Frankenstein shows good hoop form, the Teenage Werewolf is digging it but, alas, Count Dracula doesn’t have a clue.
In February 1958, Warren and Ackerman’s Famous Monsters of Filmland harnessed the gathering Monster Fad that would sweep America. The magazine’s phenomenal success effectively created the monster movie magazine business, setting the stage for the inevitable imitators and bandwagon riders. In September of ‘58, Monster Parade was the first title out of the gate, beating out World Famous Creatures by a mere four weeks.

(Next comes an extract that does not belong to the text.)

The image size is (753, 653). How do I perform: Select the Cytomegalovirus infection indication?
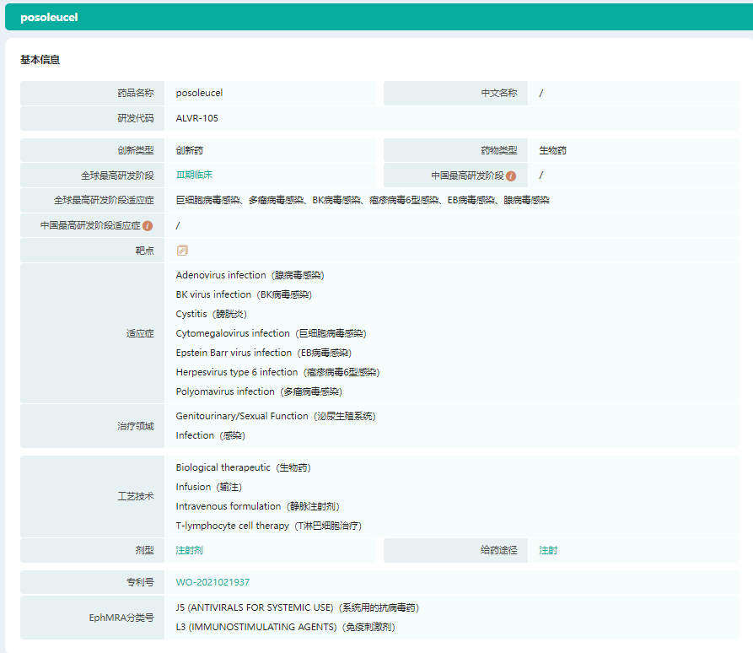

While World Famous was a straight clone of Famous Monsters, Monster Parade went its own grab-bag way, mixing monster movie news and photos with horror comic reprints and mildly titillating horror fiction. Publisher Irwin Stein’s Magnum Publications was a reboot of the Royal Publications imprint he had just recently shut down, along with Science Fiction Adventures digest. Fiction editor Larry Shaw followed Stein into his new venture, bringing along his stable of writers that included future mainstream bestselling author John Jakes, and the young, wildly prolific Robert Silverberg who would contribute several stories per issue under different names.
Monster Parade only lasted four issues. A sister magazine, Monsters and Things, two. Irwin Stein’s monster movie magazine experiment lasted all of eight months. In 1961, Stein and fellow publisher Walter Zacharius, with editor Shaw still in tow, created the Lancer Books imprint, a downmarket paperback house that went ballistic in 1966 when it brought out Robert E. Howard’s Conan series with iconic covers by Frank Frazetta.
The first three covers of Monster Parade featured damsels in distress. Issue No. 1 combined a painted monster with a photo cutout of a blonde with deep cleavage, apparently model/actress and one time JFK date Arlene Dahl.
The hula-hooping monsters graced the final cover (March 1959), a pop culture image that perfectly captured it’s time, overlapping the now waning Hula hoop fad introduced in America by the Wham-O Company — selling over 100,000 hoops in 1958 — and the nascent Monster Mash era.
A look inside Monster Parade, on Magic Carpet Burn
Monster Parade reprints from Scary Monsters
3 comments:
I love one color covers like this, and I'd take hula-hooping monsters over damsels in distress any day of the week. I'm betting ol' Frankie has a slow jarring groove when it comes to hooping it up, like Elvis during a slow reprise...
Another fine post. There's something about those second rate covers that appeals to me as much as the nice Gogos covers on Famous Monsters.
I like to think that all blogs like yours and ours are just a modern day continuance of what was once the "Monster Magazine."